__Task to carry out__: What is needed is a word-for-word transcription of every record below.

__Records supplied__:
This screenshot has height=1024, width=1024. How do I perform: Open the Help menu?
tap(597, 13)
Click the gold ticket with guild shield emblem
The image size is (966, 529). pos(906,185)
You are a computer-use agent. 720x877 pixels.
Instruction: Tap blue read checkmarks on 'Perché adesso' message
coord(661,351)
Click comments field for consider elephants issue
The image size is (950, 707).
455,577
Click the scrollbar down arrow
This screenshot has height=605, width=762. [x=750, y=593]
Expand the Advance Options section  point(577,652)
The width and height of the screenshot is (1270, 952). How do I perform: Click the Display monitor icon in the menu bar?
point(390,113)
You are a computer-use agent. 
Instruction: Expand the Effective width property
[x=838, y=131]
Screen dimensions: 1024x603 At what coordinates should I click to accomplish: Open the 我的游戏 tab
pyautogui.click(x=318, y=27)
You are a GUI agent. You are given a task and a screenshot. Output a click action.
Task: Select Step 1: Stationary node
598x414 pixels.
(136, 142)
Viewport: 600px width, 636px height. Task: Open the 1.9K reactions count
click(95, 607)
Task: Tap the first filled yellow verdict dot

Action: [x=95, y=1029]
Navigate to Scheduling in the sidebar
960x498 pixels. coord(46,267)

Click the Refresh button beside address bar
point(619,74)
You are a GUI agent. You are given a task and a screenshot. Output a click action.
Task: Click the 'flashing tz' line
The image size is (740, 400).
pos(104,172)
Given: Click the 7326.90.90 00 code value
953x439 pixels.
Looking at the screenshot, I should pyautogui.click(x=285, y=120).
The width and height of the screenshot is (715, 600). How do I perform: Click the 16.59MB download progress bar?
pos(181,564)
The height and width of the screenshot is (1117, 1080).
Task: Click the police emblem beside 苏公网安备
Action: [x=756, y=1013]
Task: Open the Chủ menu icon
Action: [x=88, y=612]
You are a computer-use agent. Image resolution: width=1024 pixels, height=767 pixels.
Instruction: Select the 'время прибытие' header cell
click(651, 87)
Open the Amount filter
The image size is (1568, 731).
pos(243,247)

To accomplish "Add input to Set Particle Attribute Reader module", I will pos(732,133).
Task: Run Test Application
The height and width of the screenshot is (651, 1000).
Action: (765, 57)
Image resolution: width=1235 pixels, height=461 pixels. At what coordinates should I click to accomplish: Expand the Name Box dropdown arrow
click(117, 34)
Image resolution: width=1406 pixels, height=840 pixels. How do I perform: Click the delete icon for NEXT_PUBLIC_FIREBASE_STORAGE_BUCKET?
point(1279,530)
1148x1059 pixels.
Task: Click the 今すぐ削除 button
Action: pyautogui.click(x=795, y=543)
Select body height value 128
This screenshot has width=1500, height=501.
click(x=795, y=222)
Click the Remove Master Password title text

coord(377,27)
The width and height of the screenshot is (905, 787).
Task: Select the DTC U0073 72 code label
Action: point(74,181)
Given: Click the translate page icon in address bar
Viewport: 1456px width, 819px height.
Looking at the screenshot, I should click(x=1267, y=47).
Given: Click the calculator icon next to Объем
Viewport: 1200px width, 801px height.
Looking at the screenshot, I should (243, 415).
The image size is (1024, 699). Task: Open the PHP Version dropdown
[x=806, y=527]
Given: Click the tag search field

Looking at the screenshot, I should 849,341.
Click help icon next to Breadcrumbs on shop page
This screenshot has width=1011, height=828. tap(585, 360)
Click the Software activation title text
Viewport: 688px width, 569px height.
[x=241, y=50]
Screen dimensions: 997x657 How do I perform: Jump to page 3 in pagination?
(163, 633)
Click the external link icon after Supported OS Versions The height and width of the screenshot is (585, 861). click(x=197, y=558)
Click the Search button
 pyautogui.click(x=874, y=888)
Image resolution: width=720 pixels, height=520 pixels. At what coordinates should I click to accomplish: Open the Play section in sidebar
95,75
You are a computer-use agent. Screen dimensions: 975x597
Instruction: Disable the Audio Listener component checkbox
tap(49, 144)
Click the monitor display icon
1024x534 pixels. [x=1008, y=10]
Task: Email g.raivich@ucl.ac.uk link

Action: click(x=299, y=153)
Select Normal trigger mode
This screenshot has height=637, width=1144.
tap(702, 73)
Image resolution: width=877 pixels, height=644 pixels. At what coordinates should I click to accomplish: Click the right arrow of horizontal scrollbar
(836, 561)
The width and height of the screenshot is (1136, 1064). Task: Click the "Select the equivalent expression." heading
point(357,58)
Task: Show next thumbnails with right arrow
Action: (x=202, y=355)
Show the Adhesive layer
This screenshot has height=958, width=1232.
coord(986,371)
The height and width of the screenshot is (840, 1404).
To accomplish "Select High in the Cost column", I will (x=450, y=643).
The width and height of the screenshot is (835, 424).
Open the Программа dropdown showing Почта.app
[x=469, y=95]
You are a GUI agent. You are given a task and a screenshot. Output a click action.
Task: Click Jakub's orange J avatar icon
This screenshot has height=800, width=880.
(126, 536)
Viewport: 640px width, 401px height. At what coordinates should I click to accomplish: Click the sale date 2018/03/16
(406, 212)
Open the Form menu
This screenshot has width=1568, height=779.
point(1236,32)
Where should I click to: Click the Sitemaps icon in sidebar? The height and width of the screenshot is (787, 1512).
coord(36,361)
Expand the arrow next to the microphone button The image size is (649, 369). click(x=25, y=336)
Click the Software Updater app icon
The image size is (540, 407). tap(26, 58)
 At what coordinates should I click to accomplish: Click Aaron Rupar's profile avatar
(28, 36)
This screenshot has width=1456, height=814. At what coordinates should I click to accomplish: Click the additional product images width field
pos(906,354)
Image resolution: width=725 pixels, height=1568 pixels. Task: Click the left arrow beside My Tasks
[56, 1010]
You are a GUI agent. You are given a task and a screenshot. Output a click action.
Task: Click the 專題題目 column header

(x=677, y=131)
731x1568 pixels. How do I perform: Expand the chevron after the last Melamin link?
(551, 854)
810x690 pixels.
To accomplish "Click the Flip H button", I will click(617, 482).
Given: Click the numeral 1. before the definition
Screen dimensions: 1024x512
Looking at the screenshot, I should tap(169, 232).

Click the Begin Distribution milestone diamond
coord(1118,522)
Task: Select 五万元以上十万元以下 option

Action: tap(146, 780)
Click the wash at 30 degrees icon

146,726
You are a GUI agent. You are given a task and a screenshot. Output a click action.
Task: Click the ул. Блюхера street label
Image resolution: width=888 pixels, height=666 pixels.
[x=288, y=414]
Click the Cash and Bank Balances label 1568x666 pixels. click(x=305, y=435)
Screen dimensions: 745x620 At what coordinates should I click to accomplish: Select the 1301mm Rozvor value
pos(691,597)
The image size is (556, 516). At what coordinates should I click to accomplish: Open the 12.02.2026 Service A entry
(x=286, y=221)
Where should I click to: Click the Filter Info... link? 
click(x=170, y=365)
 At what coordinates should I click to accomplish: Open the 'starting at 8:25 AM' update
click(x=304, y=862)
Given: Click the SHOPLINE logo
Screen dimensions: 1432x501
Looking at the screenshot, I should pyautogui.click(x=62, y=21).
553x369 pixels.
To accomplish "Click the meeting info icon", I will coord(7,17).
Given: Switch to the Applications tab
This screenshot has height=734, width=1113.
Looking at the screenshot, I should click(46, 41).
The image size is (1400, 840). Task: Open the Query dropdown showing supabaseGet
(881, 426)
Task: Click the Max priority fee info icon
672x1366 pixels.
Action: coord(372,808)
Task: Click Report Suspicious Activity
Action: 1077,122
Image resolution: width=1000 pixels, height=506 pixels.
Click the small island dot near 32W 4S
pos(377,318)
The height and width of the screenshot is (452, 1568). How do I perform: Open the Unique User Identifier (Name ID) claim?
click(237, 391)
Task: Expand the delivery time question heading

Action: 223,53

__Response__:
This screenshot has height=1024, width=1024. How do I perform: Open the Help menu?
tap(597, 13)
Click the gold ticket with guild shield emblem
The image size is (966, 529). pos(906,185)
You are a computer-use agent. 720x877 pixels.
Instruction: Tap blue read checkmarks on 'Perché adesso' message
coord(661,351)
Click comments field for consider elephants issue
The image size is (950, 707).
455,577
Click the scrollbar down arrow
This screenshot has height=605, width=762. [x=750, y=593]
Expand the Advance Options section  point(577,652)
The width and height of the screenshot is (1270, 952). How do I perform: Click the Display monitor icon in the menu bar?
point(390,113)
You are a computer-use agent. 
Instruction: Expand the Effective width property
[x=838, y=131]
Screen dimensions: 1024x603 At what coordinates should I click to accomplish: Open the 我的游戏 tab
pyautogui.click(x=318, y=27)
You are a GUI agent. You are given a task and a screenshot. Output a click action.
Task: Select Step 1: Stationary node
598x414 pixels.
(136, 142)
Viewport: 600px width, 636px height. Task: Open the 1.9K reactions count
click(95, 607)
Task: Tap the first filled yellow verdict dot

Action: [x=95, y=1029]
Navigate to Scheduling in the sidebar
960x498 pixels. coord(46,267)

Click the Refresh button beside address bar
point(619,74)
You are a GUI agent. You are given a task and a screenshot. Output a click action.
Task: Click the 'flashing tz' line
The image size is (740, 400).
pos(104,172)
Given: Click the 7326.90.90 00 code value
953x439 pixels.
Looking at the screenshot, I should pyautogui.click(x=285, y=120).
The width and height of the screenshot is (715, 600). How do I perform: Click the 16.59MB download progress bar?
pos(181,564)
The height and width of the screenshot is (1117, 1080).
Task: Click the police emblem beside 苏公网安备
Action: [x=756, y=1013]
Task: Open the Chủ menu icon
Action: [x=88, y=612]
You are a computer-use agent. Image resolution: width=1024 pixels, height=767 pixels.
Instruction: Select the 'время прибытие' header cell
click(651, 87)
Open the Amount filter
The image size is (1568, 731).
pos(243,247)

To accomplish "Add input to Set Particle Attribute Reader module", I will pos(732,133).
Task: Run Test Application
The height and width of the screenshot is (651, 1000).
Action: (765, 57)
Image resolution: width=1235 pixels, height=461 pixels. At what coordinates should I click to accomplish: Expand the Name Box dropdown arrow
click(117, 34)
Image resolution: width=1406 pixels, height=840 pixels. How do I perform: Click the delete icon for NEXT_PUBLIC_FIREBASE_STORAGE_BUCKET?
point(1279,530)
1148x1059 pixels.
Task: Click the 今すぐ削除 button
Action: pyautogui.click(x=795, y=543)
Select body height value 128
This screenshot has width=1500, height=501.
click(x=795, y=222)
Click the Remove Master Password title text

coord(377,27)
The width and height of the screenshot is (905, 787).
Task: Select the DTC U0073 72 code label
Action: point(74,181)
Given: Click the translate page icon in address bar
Viewport: 1456px width, 819px height.
Looking at the screenshot, I should click(x=1267, y=47).
Given: Click the calculator icon next to Объем
Viewport: 1200px width, 801px height.
Looking at the screenshot, I should (243, 415).
The image size is (1024, 699). Task: Open the PHP Version dropdown
[x=806, y=527]
Given: Click the tag search field

Looking at the screenshot, I should 849,341.
Click help icon next to Breadcrumbs on shop page
This screenshot has width=1011, height=828. tap(585, 360)
Click the Software activation title text
Viewport: 688px width, 569px height.
[x=241, y=50]
Screen dimensions: 997x657 How do I perform: Jump to page 3 in pagination?
(163, 633)
Click the external link icon after Supported OS Versions The height and width of the screenshot is (585, 861). click(x=197, y=558)
Click the Search button
 pyautogui.click(x=874, y=888)
Image resolution: width=720 pixels, height=520 pixels. At what coordinates should I click to accomplish: Open the Play section in sidebar
95,75
You are a computer-use agent. Screen dimensions: 975x597
Instruction: Disable the Audio Listener component checkbox
tap(49, 144)
Click the monitor display icon
1024x534 pixels. [x=1008, y=10]
Task: Email g.raivich@ucl.ac.uk link

Action: click(x=299, y=153)
Select Normal trigger mode
This screenshot has height=637, width=1144.
tap(702, 73)
Image resolution: width=877 pixels, height=644 pixels. At what coordinates should I click to accomplish: Click the right arrow of horizontal scrollbar
(836, 561)
The width and height of the screenshot is (1136, 1064). Task: Click the "Select the equivalent expression." heading
point(357,58)
Task: Show next thumbnails with right arrow
Action: (x=202, y=355)
Show the Adhesive layer
This screenshot has height=958, width=1232.
coord(986,371)
The height and width of the screenshot is (840, 1404).
To accomplish "Select High in the Cost column", I will (x=450, y=643).
The width and height of the screenshot is (835, 424).
Open the Программа dropdown showing Почта.app
[x=469, y=95]
You are a GUI agent. You are given a task and a screenshot. Output a click action.
Task: Click Jakub's orange J avatar icon
This screenshot has height=800, width=880.
(126, 536)
Viewport: 640px width, 401px height. At what coordinates should I click to accomplish: Click the sale date 2018/03/16
(406, 212)
Open the Form menu
This screenshot has width=1568, height=779.
point(1236,32)
Where should I click to: Click the Sitemaps icon in sidebar? The height and width of the screenshot is (787, 1512).
coord(36,361)
Expand the arrow next to the microphone button The image size is (649, 369). click(x=25, y=336)
Click the Software Updater app icon
The image size is (540, 407). tap(26, 58)
 At what coordinates should I click to accomplish: Click Aaron Rupar's profile avatar
(28, 36)
This screenshot has width=1456, height=814. At what coordinates should I click to accomplish: Click the additional product images width field
pos(906,354)
Image resolution: width=725 pixels, height=1568 pixels. Task: Click the left arrow beside My Tasks
[56, 1010]
You are a GUI agent. You are given a task and a screenshot. Output a click action.
Task: Click the 專題題目 column header

(x=677, y=131)
731x1568 pixels. How do I perform: Expand the chevron after the last Melamin link?
(551, 854)
810x690 pixels.
To accomplish "Click the Flip H button", I will click(617, 482).
Given: Click the numeral 1. before the definition
Screen dimensions: 1024x512
Looking at the screenshot, I should tap(169, 232).

Click the Begin Distribution milestone diamond
coord(1118,522)
Task: Select 五万元以上十万元以下 option

Action: tap(146, 780)
Click the wash at 30 degrees icon

146,726
You are a GUI agent. You are given a task and a screenshot. Output a click action.
Task: Click the ул. Блюхера street label
Image resolution: width=888 pixels, height=666 pixels.
[x=288, y=414]
Click the Cash and Bank Balances label 1568x666 pixels. click(x=305, y=435)
Screen dimensions: 745x620 At what coordinates should I click to accomplish: Select the 1301mm Rozvor value
pos(691,597)
The image size is (556, 516). At what coordinates should I click to accomplish: Open the 12.02.2026 Service A entry
(x=286, y=221)
Where should I click to: Click the Filter Info... link? 
click(x=170, y=365)
 At what coordinates should I click to accomplish: Open the 'starting at 8:25 AM' update
click(x=304, y=862)
Given: Click the SHOPLINE logo
Screen dimensions: 1432x501
Looking at the screenshot, I should pyautogui.click(x=62, y=21).
553x369 pixels.
To accomplish "Click the meeting info icon", I will coord(7,17).
Given: Switch to the Applications tab
This screenshot has height=734, width=1113.
Looking at the screenshot, I should click(46, 41).
The image size is (1400, 840). Task: Open the Query dropdown showing supabaseGet
(881, 426)
Task: Click the Max priority fee info icon
672x1366 pixels.
Action: coord(372,808)
Task: Click Report Suspicious Activity
Action: 1077,122
Image resolution: width=1000 pixels, height=506 pixels.
Click the small island dot near 32W 4S
pos(377,318)
The height and width of the screenshot is (452, 1568). How do I perform: Open the Unique User Identifier (Name ID) claim?
click(237, 391)
Task: Expand the delivery time question heading

Action: 223,53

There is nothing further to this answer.